## [EXCERPT]
■ ■ ■
Building on the traditional text of Italian author C. Collodi PINOCCHIO unfolds with contemporary resonance through an imaginative fusion of spoken word, movement, puppetry, masks, large and miniature objects, light and shadows, sound effects and music. Human actors, paper-mache creatures and animated characters co-exist in a seemingly magical world that is part reality and part make-believe.
Presented in the company's signature style, PINOCCHIO is enchantingly dark, surreal adult tale of a wooden puppet who becomes an adventuresome real man in a world full of very real dangers.
PINOCCHIO stars Giandomencio Cupaiuolo in the title role. Joining Mr. Cupaiuolo are Elsa Bossi, Elena Nene Barini, Nicolo Belliti, Carlo Gambaro, Giacomo Pecchia, Giacomo Vezzani, and Johnathan Bertolai. In addition to the sets and costume design by Mr. Gregori, the production has sound design by Hubert Westkemper and lighting design by Angelo Linzalata. PINOCCHIO will be performed in Italian.
An encounter in 1983 between director Maria Grazia Cipriani and designer Graziano Gregori gave birth to Teatro Del Carretto: a creative union that has thrived ever since. Inspired by the relationship between the fantastic and the real, Cipriani and Gregori created their inaugural production, BIANCANEVE (Snow White), which immediately drew raves for the company's unique aesthetic and innovative presentation of one of the world's most popular stories.
In addition to the US premiere of PINOCCHIO, Teatro Del Carretto will present matinee performances of its acclaimed family-friendly adaptation of BIANCANEVE (Snow White) on Saturdays, January 12, 19 and 26; and Sundays, 13, 20, and 27 at 2:30pm. For audiences of all ages, BIANCANEVE offers the enchanting story of a woman whose life is forever altered by mysterious dwarves, a wicked step-mother, and the kiss of a handsome prince, based on the story by the Grimm Brothers.
■ ■ ■
## [SET TASKS]
a – Summarize the excerpt about the PINOCCHIO production in two sentences.
b – According to the excerpt about the PINOCCHIO production, who did the lighting design?

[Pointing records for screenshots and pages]
■ ■ ■
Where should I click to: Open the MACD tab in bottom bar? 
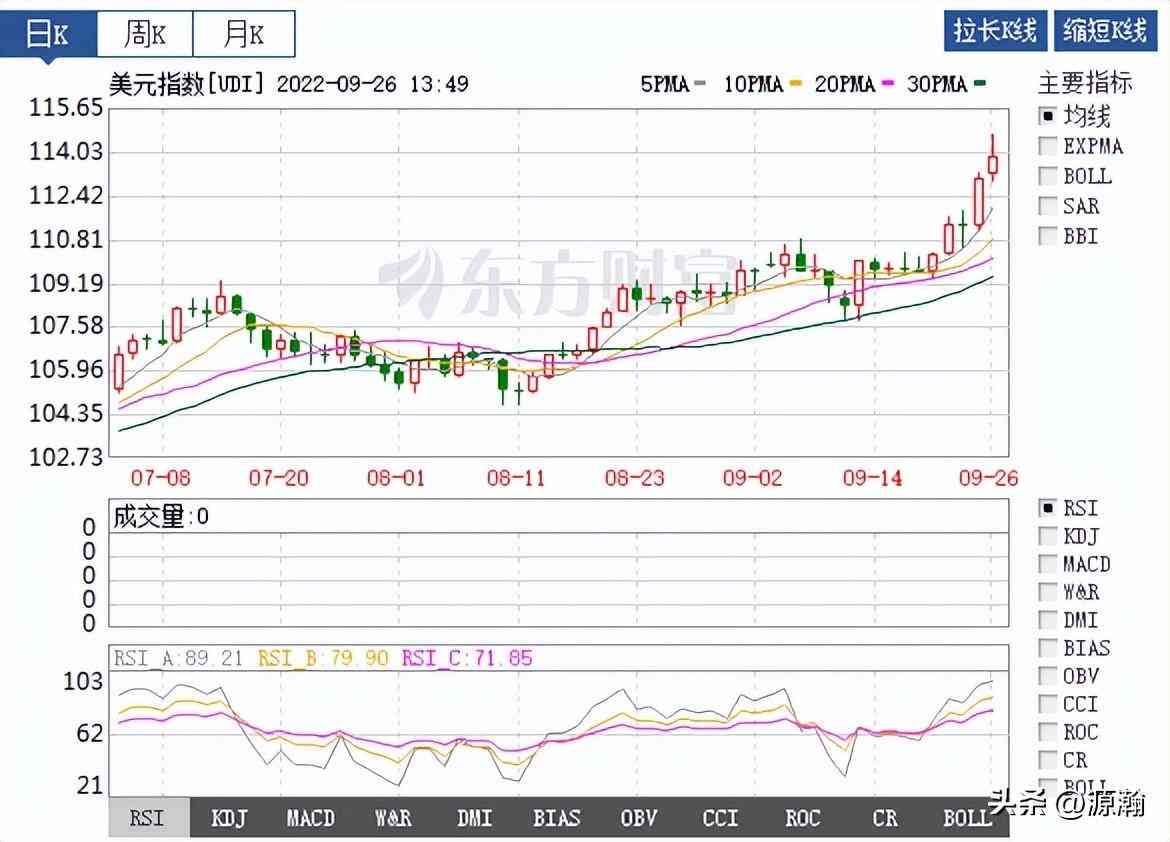pyautogui.click(x=310, y=818)
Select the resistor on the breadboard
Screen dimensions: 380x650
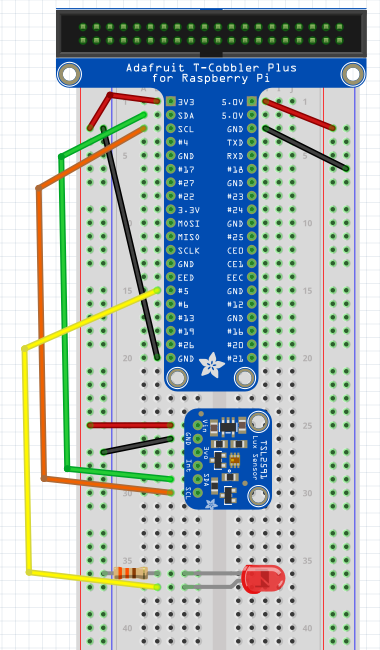[x=131, y=573]
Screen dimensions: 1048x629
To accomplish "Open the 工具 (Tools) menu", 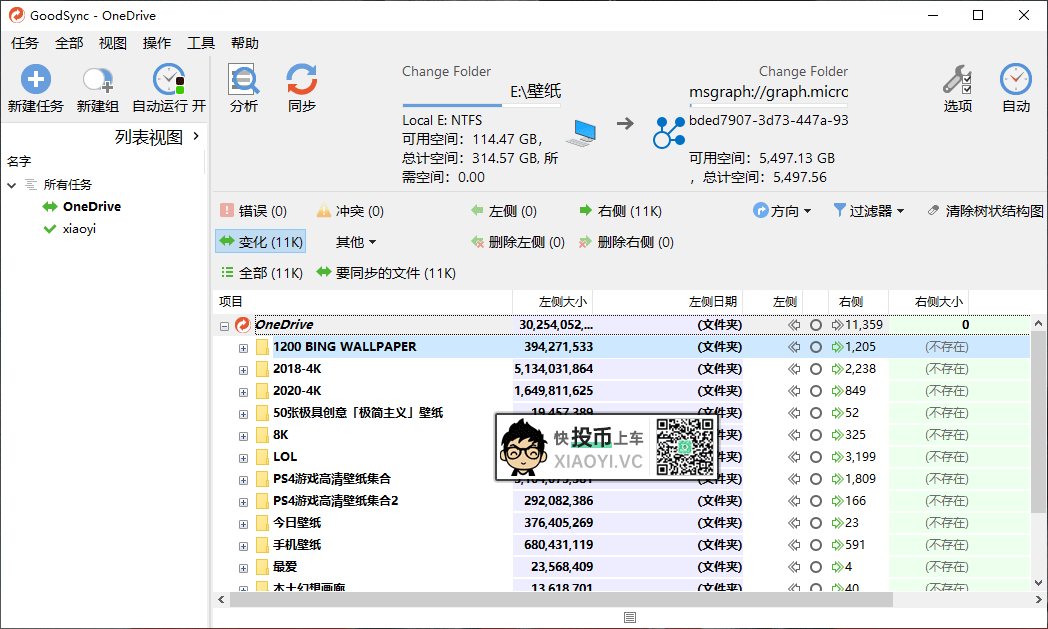I will click(x=202, y=43).
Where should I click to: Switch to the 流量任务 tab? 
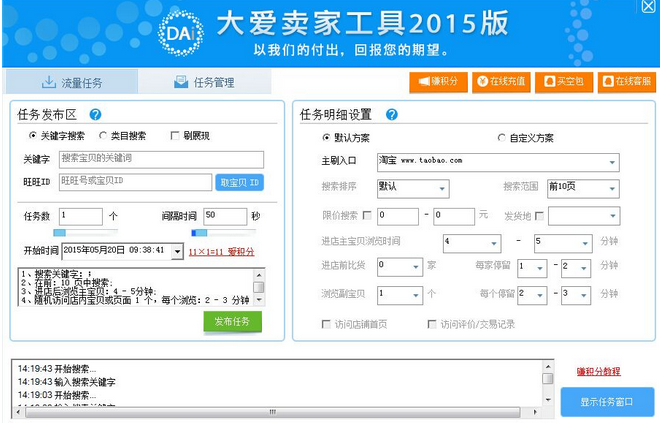pyautogui.click(x=71, y=82)
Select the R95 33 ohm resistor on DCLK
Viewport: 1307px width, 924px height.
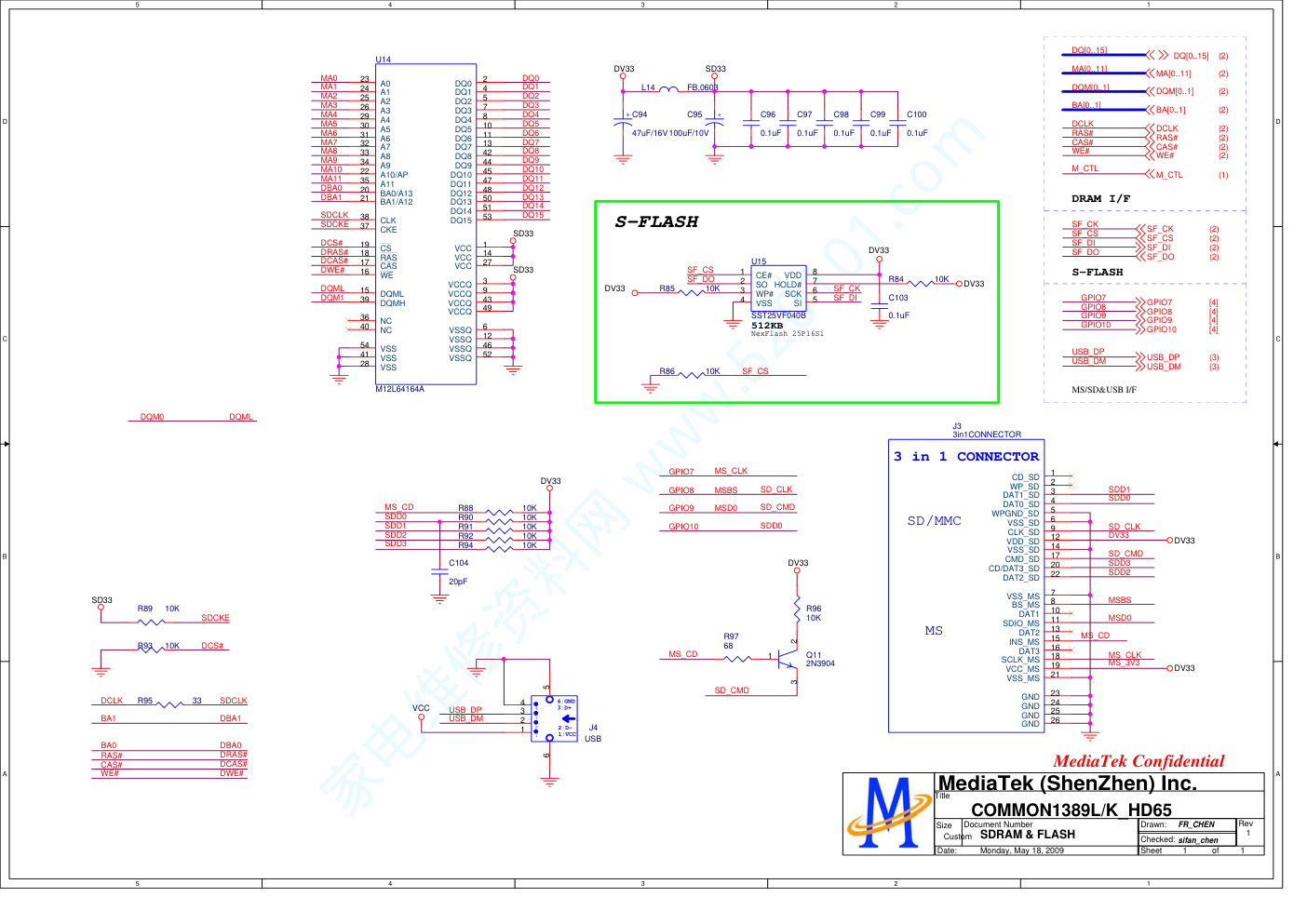click(169, 704)
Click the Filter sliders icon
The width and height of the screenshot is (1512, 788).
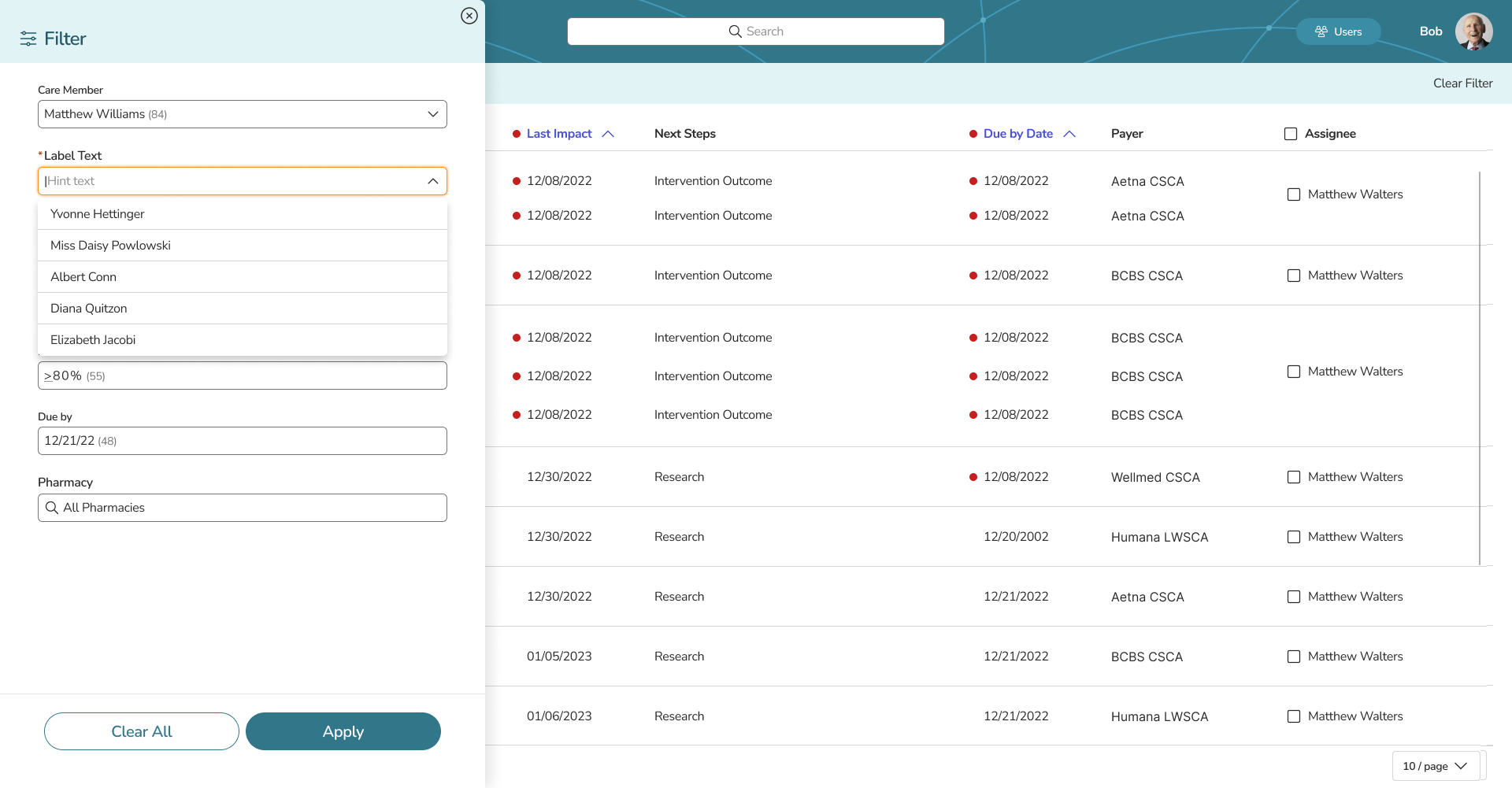click(x=28, y=39)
■ ■ ■
## [EXPECTED RESULTS]
a – Teatro Del Carretto's PINOCCHIO, built on C. Collodi's text, blends spoken word, movement, puppetry, masks, objects, light, shadow, sound effects and music into a dark, surreal adult tale, performed in Italian with Giandomencio Cupaiuolo in the title role. The company, which grew out of a 1983 encounter between director Maria Grazia Cipriani and designer Graziano Gregori, will also present matinees of its family-friendly BIANCANEVE (Snow White) in January alongside the US premiere of PINOCCHIO.

b – Angelo Linzalata did the lighting design.